Rewrite the data from its first line through the line containing "[My Account] (1453, 13)", with both ends included and nothing past that line. Keep every request unchanged, but multiply each coordinate in the answers by 1.1 and round it to a whole number, rounding halves up.

+ + +

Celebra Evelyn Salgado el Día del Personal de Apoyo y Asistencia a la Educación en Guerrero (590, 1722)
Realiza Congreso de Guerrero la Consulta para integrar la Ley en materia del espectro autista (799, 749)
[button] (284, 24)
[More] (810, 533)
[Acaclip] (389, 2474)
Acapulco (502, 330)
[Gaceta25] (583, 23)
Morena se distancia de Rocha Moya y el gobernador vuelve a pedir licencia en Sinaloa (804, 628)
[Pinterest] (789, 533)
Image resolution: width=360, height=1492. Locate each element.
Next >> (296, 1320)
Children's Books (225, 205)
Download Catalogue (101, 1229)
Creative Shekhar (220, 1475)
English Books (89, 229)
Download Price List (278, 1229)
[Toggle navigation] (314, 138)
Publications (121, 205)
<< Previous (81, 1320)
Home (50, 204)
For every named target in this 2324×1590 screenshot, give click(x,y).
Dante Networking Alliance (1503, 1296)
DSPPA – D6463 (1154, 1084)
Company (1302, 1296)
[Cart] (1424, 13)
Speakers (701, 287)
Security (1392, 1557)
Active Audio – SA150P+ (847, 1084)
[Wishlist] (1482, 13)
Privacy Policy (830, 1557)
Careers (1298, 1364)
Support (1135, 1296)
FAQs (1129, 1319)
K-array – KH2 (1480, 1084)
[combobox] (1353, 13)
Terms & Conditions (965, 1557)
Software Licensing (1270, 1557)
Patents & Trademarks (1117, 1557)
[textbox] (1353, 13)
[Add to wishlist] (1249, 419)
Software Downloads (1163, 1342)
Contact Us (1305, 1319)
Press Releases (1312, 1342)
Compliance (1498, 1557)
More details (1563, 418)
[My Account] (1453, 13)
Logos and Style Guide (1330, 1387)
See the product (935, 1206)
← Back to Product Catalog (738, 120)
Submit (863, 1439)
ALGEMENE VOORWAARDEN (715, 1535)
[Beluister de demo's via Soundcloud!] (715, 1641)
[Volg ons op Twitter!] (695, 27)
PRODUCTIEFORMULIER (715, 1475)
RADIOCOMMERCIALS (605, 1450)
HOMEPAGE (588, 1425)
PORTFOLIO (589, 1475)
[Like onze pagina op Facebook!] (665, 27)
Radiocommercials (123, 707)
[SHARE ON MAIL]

+ + +

:: Solved problem ::
Celebra Evelyn Salgado el Día del Personal de Apoyo y Asistencia a la Educación en Guerrero (649, 1894)
Realiza Congreso de Guerrero la Consulta para integrar la Ley en materia del espectro autista (879, 824)
[button] (312, 26)
[More] (891, 586)
[Acaclip] (428, 2721)
Acapulco (552, 363)
[Gaceta25] (641, 25)
Morena se distancia de Rocha Moya y el gobernador vuelve a pedir licencia en Sinaloa (884, 691)
[Pinterest] (868, 586)
Image resolution: width=360, height=1492. Locate each element.
Next >> (326, 1452)
Children's Books (248, 226)
Download Catalogue (111, 1352)
Creative Shekhar (242, 1623)
English Books (98, 252)
Download Price List (306, 1352)
[Toggle navigation] (345, 152)
Publications (133, 226)
<< Previous (89, 1452)
Home (55, 224)
For every named target in this 2324×1590 screenshot, give click(x,y).
Dante Networking Alliance (1653, 1426)
DSPPA – D6463 (1269, 1192)
Company (1432, 1426)
[Cart] (1566, 14)
Speakers (771, 316)
Security (1531, 1713)
Active Audio – SA150P+ (932, 1192)
[Wishlist] (1630, 14)
Privacy Policy (913, 1713)
Careers (1428, 1500)
Support (1249, 1426)
FAQs (1242, 1451)
K-array – KH2 (1628, 1192)
[combobox] (1488, 14)
Terms & Conditions (1062, 1713)
Software Licensing (1397, 1713)
Patents & Trademarks (1229, 1713)
[textbox] (1488, 14)
[Add to wishlist] (1374, 461)
Software Downloads (1279, 1476)
Contact Us (1436, 1451)
Press Releases (1443, 1476)
Compliance (1648, 1713)
More details (1719, 460)
[My Account] (1598, 14)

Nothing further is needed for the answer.